PROBLEM TO SOLVE: In your copy, each record should read exactly as it does below, and no pictures should be present.
(TASK DATA Opens)
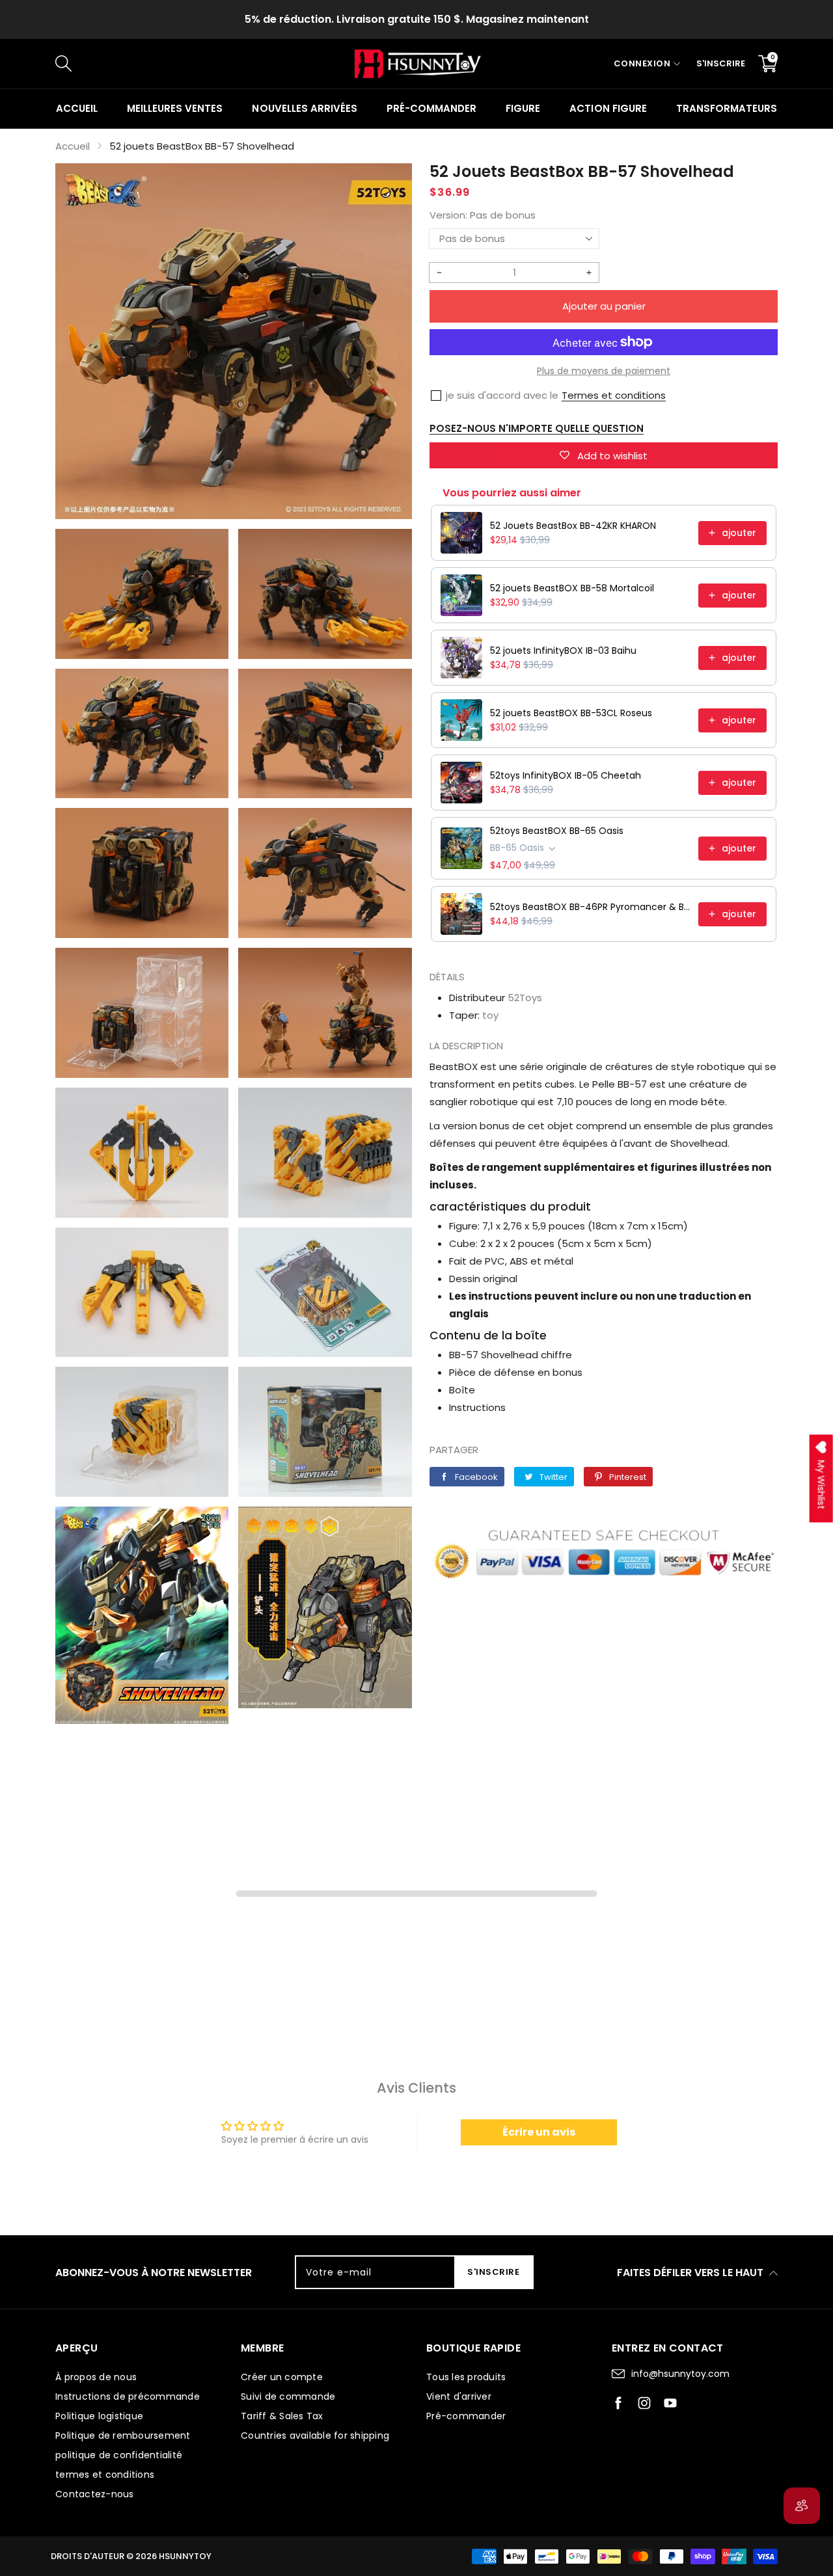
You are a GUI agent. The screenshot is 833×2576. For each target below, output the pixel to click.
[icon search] (274, 64)
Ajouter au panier (604, 306)
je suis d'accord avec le (502, 395)
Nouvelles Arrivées (304, 108)
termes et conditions (104, 2474)
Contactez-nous (94, 2494)
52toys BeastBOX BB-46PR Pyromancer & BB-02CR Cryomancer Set (590, 906)
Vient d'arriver (458, 2396)
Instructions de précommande (127, 2396)
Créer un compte (282, 2376)
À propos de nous (96, 2376)
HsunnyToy (185, 2556)
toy (490, 1015)
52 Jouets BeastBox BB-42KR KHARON (573, 525)
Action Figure (607, 108)
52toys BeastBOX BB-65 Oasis (556, 830)
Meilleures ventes (175, 108)
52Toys (525, 997)
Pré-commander (431, 108)
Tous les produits (466, 2376)
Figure (523, 108)
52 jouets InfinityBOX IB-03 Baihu (563, 650)
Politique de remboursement (123, 2435)
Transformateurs (726, 108)
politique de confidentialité (118, 2455)
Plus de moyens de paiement (603, 370)
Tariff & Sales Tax (282, 2415)
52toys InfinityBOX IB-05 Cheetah (565, 775)
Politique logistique (99, 2415)
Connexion (642, 63)
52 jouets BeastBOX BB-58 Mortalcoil (572, 588)
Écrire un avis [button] (538, 2132)
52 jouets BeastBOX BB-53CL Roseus (571, 712)
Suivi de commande (288, 2396)
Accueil (77, 108)
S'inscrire (720, 63)
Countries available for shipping (315, 2435)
(TASK DATA Closes)
RESPONSE TO THIS EXERCISE:
You are a GUI agent. The screenshot is 833×2576. For each target below, output the pixel to click.
[icon search] (274, 64)
Ajouter au panier (604, 306)
je suis d'accord avec le (502, 395)
Nouvelles Arrivées (304, 108)
termes et conditions (104, 2474)
Contactez-nous (94, 2494)
52toys BeastBOX BB-46PR Pyromancer & BB-02CR Cryomancer Set (590, 906)
Vient d'arriver (458, 2396)
Instructions de précommande (127, 2396)
Créer un compte (282, 2376)
À propos de nous (96, 2376)
HsunnyToy (185, 2556)
toy (490, 1015)
52 Jouets BeastBox BB-42KR KHARON (573, 525)
Action Figure (607, 108)
52toys BeastBOX BB-65 Oasis (556, 830)
Meilleures ventes (175, 108)
52Toys (525, 997)
Pré-commander (431, 108)
Tous les produits (466, 2376)
Figure (523, 108)
52 jouets InfinityBOX IB-03 Baihu (563, 650)
Politique de remboursement (123, 2435)
Transformateurs (726, 108)
politique de confidentialité (118, 2455)
Plus de moyens de paiement (603, 370)
Tariff & Sales Tax (282, 2415)
52toys InfinityBOX IB-05 Cheetah (565, 775)
Politique logistique (99, 2415)
Connexion (642, 63)
52 jouets BeastBOX BB-58 Mortalcoil (572, 588)
Écrire un avis [button] (538, 2132)
52 jouets BeastBOX BB-53CL Roseus (571, 712)
Suivi de commande (288, 2396)
Accueil (77, 108)
S'inscrire (720, 63)
Countries available for shipping (315, 2435)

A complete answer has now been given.